Ceuta-Krise
Frieden gegen den Kurs von Meloni und Frederiksen: „Keine Freunde von Schengen“
Luc Frieden verteidigt Spanien und weist die Kritik mehrerer EU-Staaten scharf zurück. Der Luxemburger Premier sieht hinter dem Brief gegen Madrid eine Politik, die Schengen und den europäischen Zusammenhalt schwächt. Auch die LSAP reagiert.
Luc Frieden hat sich in der Ceuta-Krise deutlich auf die Seite Spaniens gestellt Foto: Editpress/Fabrizio Pizzolante
Luc Frieden nennt den Brief gegen Spanien „onfair“. Spanien habe die Ceuta-Krise gut gelöst, so Luxemburgs Premier am Montagabend im Radio 100,7. Deswegen habe Luxemburg den Brief nicht mitunterschrieben, der auf Initiative der Regierungscheffinnen Italiens und Dänemarks, Giorgia Meloni und Mette Frederiksen, verschickt wurde und den 22 EU-Staaten unterzeichneten. In dem Brief wurde unter anderem gefordert, das Schengen-Abkommen für Spanien vorübergehend auszusetzen.

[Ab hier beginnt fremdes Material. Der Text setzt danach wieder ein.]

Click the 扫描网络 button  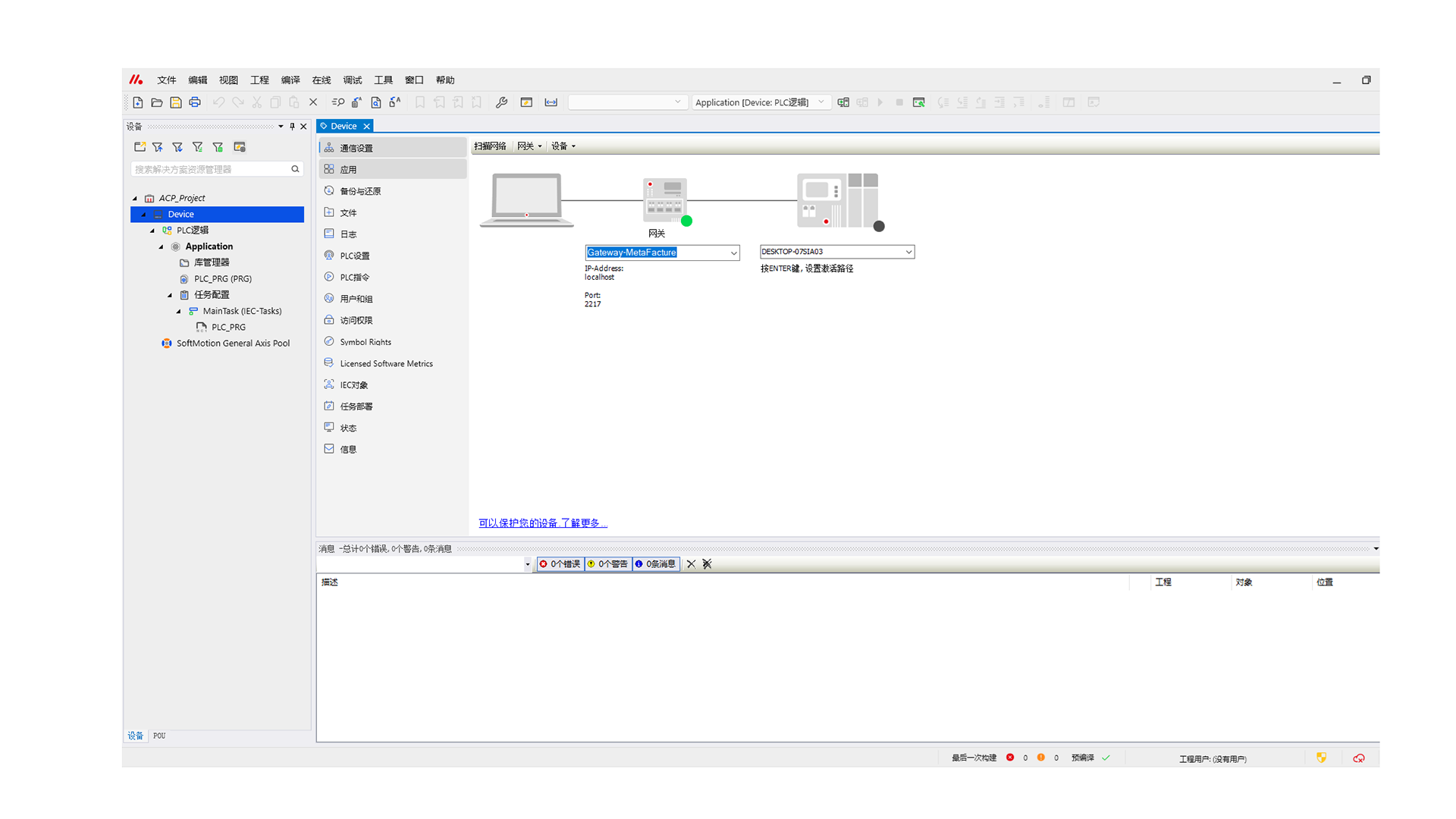[490, 146]
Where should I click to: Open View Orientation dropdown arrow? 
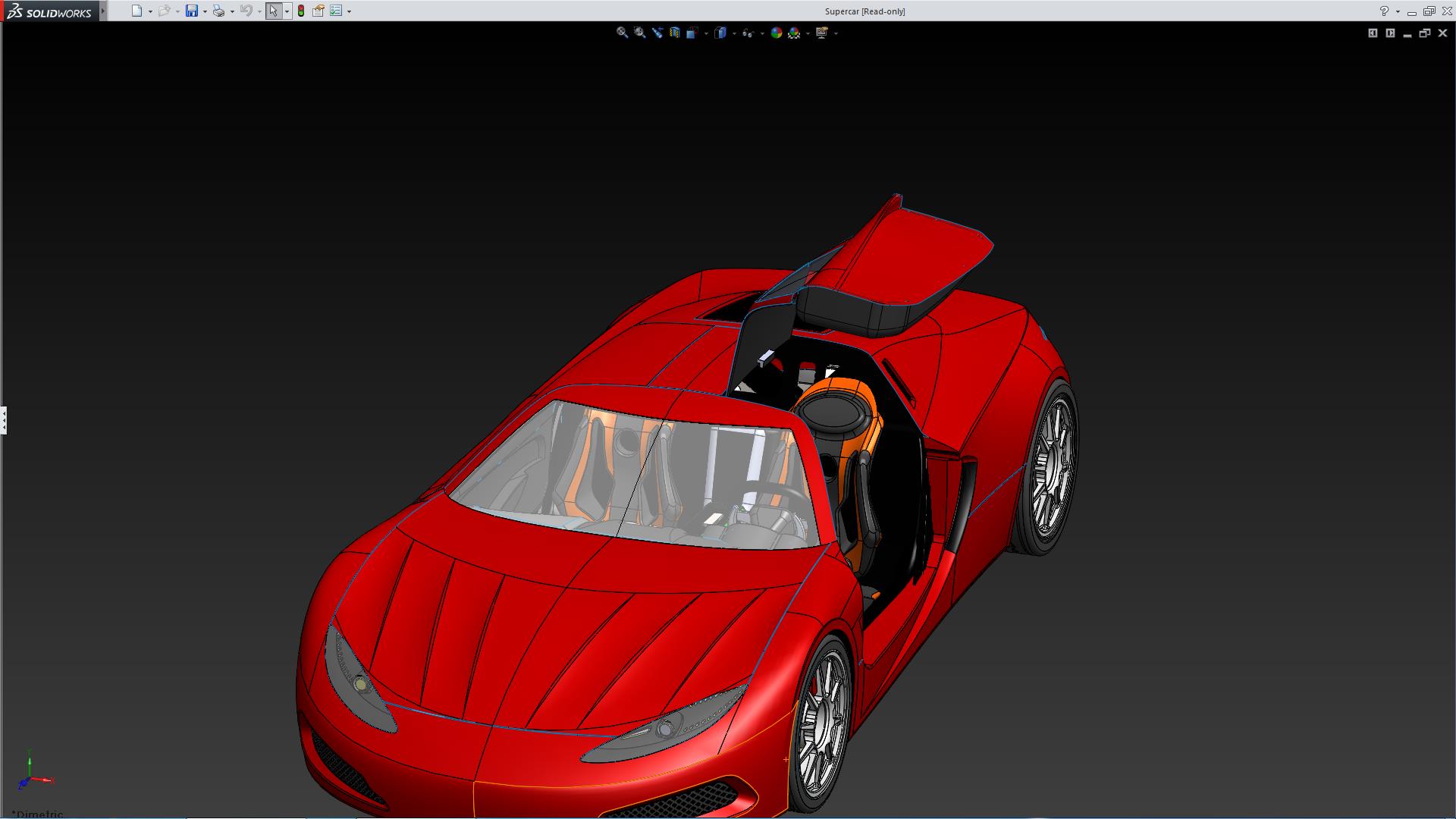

Einige EU-Staaten würden keine „Plus-value an der europäescher Migratiounspolitik gesinn“, so Frieden. Diese europäische Tendenz spiegele sich in dem Brief wider. Dabei könne kein EU-Staat die Sicherheit der Außengrenzen der Union allein sichern. Frieden spricht gegenüber 100,7 von einer „Grupp vu Länner, dee geleet gëtt vu virun allem der italieenescher Premierministerin an der dänescher Premierministerin, déi eigentlech eng manner europäesch Migratiounspolitik fueren“. Zudem seien viele der Unterzeichnerstaaten „keng grouss Frënn vu Schengen“, so der Luxemburger Premier.